अत्याहारः प्रयासश्च प्रजल्पो नियमाग्रहः ।
जनसङ्गश्च लौल्यञ्च षड्भिर्भक्तिर्विनश्यति ॥२॥

atyāhāraḥ prayāsaś ca
prajalpo niyamāgrahaḥ
jana-saṅgaś ca laulyaṁ ca
ṣaḍbhir bhaktir vinaśyati

atyāhāraḥ – eating too much or accumulating more than necessary; prayāsaḥ – endeavours opposed to bhakti; ca – and; prajalpaḥ – unessential and mundane talks; niyamāgrahaḥ – abandoning the rules prescribed for one’s eligibility or adopting those rules that are meant for others; ca – and; jana-saṅgaḥ – association with worldly and sensualistic persons, association with women or men who are attached to women, association with māyāvādīs, atheists and other non-devotees; ca – and; laulyam – greed, or the restlessness of the mind to adopt worthless opinions; ṣaḍbhiḥ – by these six faults; bhaktiḥ – pure devotion; vinaśyati – is destroyed.

Bhakti is destroyed by the following six kinds of faults: (1) eating too much or collecting more than necessary, (2) endeavours that are opposed to bhakti, (3) useless mundane talks, (4) failure to adopt essential regulations or fanatical adherence to regulations, (5) association with persons who are opposed to bhakti and (6) greed, or the restlessness of the mind to adopt worthless opinions.


In the beginning stage of the practice of bhakti the material proclivity is prominent in the hearts of the sādhakas. Therefore they are unable to subdue the six overwhelming passions described in the first verse. Consequently, in this condition, many tendencies that are very harmful to bhakti develop in the hearts of the sādhakas.

In this verse those injurious tendencies are being described for the benefit of the sādhakas. The word atyāhāra means to eat more than required or to accumulate material objects.
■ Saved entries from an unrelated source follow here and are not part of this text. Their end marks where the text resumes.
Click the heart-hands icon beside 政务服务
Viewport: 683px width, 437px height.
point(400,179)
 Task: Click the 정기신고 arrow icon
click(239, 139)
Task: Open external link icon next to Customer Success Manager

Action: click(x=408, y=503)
The word prayāsa means to endeavour for worldly objects or to be engaged in activities that are opposed to bhakti. The word prajalpa means to uselessly criticise and gossip about others, which is a gross misuse of time.

The word niyamāgraha, when broken into its constituent parts, has two meanings:

  • niyama + āgraha – over-zealousness in following rules and
  • niyama + agraha – failure to accept rules.
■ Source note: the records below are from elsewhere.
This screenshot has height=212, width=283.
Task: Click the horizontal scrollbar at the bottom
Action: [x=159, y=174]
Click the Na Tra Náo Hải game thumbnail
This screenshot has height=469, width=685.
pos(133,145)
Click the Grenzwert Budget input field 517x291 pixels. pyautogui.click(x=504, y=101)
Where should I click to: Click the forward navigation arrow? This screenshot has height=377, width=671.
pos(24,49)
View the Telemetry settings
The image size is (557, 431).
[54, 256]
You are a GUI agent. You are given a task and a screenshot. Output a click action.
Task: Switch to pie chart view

When the first meaning is applied, it refers to enthusiasm for those rules that yield an inferior result, such as promotion to the heavenly planets, leaving aside the endeavour for the superior attainment of the service of the Lord. When the second meaning is applied, it refers to indifference towards those rules that nourish bhakti. The words jana-saṅga mean to give up the association of pure devotees and keep company with others. In the conversation between Devahūti and Kardama Muni in Śrīmad-Bhāgavatam (3.23.55), there is a very nice instruction about giving up worldly association:

saṅgo yaḥ saṁsṛter hetur
asatsu vihito ’dhiyā
sa eva sādhuṣu kṛto
niḥsaṅgatvāya kalpate

O Deva, association is the cause of both material bondage and liberation from material existence. When due to ignorance one keeps company with worldly-minded persons who are diverted from the path of bhakti, that association brings about one’s material entanglement. When, however, one keeps company with pure devotees of the Lord, that association liberates one from material existence and causes one to obtain the lotus feet of the Lord.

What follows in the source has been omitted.